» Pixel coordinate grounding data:

----

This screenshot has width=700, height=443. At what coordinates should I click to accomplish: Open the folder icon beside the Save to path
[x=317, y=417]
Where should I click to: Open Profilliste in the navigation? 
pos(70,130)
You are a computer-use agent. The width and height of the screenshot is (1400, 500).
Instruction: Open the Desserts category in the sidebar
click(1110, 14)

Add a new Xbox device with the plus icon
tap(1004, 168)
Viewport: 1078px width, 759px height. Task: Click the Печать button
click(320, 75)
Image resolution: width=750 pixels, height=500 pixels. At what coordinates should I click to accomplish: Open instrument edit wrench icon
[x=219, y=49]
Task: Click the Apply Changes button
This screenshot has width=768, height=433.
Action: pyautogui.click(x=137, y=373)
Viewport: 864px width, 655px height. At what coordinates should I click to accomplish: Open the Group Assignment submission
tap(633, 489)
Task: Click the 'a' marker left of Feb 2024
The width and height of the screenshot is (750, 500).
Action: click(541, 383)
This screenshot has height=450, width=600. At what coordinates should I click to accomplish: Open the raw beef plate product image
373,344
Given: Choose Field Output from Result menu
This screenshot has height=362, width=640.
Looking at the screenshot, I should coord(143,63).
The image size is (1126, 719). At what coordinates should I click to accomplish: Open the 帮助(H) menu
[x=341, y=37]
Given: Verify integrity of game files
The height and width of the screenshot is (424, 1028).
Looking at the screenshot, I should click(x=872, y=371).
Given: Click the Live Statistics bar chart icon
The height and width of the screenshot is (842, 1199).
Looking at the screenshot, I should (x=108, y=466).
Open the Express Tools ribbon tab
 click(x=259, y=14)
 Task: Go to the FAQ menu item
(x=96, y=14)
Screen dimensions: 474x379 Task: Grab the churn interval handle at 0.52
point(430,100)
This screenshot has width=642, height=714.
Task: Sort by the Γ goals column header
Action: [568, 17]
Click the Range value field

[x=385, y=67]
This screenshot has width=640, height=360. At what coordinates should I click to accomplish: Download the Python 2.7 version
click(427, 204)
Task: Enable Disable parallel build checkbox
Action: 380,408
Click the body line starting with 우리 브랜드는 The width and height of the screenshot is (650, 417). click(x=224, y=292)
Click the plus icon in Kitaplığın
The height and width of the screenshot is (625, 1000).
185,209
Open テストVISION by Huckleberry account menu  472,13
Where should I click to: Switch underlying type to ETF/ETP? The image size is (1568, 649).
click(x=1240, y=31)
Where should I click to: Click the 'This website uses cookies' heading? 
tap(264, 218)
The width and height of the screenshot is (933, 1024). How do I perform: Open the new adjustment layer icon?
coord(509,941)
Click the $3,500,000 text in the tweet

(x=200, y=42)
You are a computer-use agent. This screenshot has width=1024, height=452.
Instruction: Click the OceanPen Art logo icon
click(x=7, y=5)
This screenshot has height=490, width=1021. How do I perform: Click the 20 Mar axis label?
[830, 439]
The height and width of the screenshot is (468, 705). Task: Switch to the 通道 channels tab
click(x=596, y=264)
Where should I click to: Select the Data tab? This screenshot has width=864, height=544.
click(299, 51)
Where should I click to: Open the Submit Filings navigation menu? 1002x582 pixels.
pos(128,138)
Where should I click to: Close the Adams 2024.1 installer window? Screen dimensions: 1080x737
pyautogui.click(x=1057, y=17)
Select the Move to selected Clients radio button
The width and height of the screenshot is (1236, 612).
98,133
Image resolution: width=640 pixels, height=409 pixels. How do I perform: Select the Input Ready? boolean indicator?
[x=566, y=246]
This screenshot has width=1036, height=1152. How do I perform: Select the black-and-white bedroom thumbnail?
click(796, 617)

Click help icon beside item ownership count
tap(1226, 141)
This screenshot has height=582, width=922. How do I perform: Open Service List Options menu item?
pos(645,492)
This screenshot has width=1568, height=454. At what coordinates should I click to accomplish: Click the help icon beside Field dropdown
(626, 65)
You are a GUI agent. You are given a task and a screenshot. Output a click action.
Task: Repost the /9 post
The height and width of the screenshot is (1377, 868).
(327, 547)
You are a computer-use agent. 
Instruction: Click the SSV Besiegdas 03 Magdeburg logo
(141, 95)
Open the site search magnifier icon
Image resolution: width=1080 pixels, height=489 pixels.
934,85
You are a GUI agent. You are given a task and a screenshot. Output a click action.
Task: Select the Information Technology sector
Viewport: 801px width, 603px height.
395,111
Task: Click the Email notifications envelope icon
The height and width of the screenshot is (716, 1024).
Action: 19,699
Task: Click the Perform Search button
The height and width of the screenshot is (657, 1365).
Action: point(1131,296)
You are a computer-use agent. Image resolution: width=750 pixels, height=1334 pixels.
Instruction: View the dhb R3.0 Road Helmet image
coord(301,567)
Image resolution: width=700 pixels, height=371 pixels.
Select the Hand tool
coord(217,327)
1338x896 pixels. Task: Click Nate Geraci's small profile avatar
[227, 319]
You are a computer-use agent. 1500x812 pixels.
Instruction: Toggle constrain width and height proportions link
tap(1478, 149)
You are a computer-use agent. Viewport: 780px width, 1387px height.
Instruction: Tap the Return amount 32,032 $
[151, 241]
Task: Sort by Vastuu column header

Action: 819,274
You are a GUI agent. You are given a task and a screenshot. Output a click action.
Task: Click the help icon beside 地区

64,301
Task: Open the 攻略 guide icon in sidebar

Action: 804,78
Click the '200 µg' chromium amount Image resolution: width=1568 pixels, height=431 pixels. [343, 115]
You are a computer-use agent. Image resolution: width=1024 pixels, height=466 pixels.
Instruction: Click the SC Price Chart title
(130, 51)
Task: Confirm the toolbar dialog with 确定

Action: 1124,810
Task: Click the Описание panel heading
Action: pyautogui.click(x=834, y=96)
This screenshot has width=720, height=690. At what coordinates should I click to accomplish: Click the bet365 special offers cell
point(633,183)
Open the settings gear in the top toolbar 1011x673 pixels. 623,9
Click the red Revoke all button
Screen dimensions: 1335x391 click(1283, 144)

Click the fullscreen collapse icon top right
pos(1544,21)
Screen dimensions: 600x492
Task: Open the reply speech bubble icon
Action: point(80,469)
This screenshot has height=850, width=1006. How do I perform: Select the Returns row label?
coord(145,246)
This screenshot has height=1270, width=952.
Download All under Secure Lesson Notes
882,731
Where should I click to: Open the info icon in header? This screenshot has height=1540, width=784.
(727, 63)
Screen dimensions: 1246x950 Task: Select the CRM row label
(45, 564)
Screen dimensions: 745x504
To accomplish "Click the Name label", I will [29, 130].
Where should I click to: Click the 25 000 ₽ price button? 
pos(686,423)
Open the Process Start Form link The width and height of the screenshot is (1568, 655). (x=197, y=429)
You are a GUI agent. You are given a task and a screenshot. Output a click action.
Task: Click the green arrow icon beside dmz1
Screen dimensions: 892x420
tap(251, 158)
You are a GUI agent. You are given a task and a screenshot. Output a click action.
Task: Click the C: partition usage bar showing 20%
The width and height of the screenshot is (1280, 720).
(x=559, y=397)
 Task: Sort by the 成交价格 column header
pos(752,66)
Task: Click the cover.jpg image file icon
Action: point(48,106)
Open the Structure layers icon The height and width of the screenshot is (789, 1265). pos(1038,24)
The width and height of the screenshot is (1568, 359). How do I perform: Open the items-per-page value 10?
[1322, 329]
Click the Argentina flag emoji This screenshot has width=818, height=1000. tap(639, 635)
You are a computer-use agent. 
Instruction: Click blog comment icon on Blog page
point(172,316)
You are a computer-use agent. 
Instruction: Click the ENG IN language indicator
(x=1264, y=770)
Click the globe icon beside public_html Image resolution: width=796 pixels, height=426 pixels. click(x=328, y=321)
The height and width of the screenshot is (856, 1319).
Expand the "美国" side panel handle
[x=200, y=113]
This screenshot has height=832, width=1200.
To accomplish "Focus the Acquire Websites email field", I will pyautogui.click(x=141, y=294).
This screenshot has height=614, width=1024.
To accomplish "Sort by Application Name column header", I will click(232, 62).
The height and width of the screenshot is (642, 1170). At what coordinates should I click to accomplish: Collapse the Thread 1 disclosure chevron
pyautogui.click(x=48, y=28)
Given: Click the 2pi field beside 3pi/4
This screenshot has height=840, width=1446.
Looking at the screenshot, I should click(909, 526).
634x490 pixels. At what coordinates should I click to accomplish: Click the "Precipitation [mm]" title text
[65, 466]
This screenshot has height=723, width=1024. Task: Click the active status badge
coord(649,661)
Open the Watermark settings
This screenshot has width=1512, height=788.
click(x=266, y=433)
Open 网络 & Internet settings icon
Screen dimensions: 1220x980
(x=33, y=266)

----

» WORK TO BE COMPLETED: Begin at the line that has "Task: Open the 攻略 guide icon in sidebar" in the entries above; stop after the line that has "Open the settings". Transcribe exactly those lines and no others.

» TASK OUTPUT:
Task: Open the 攻略 guide icon in sidebar

Action: 804,78
Click the '200 µg' chromium amount Image resolution: width=1568 pixels, height=431 pixels. [343, 115]
You are a computer-use agent. Image resolution: width=1024 pixels, height=466 pixels.
Instruction: Click the SC Price Chart title
(130, 51)
Task: Confirm the toolbar dialog with 确定

Action: 1124,810
Task: Click the Описание panel heading
Action: pyautogui.click(x=834, y=96)
This screenshot has width=720, height=690. At what coordinates should I click to accomplish: Click the bet365 special offers cell
point(633,183)
Open the settings gear in the top toolbar 1011x673 pixels. 623,9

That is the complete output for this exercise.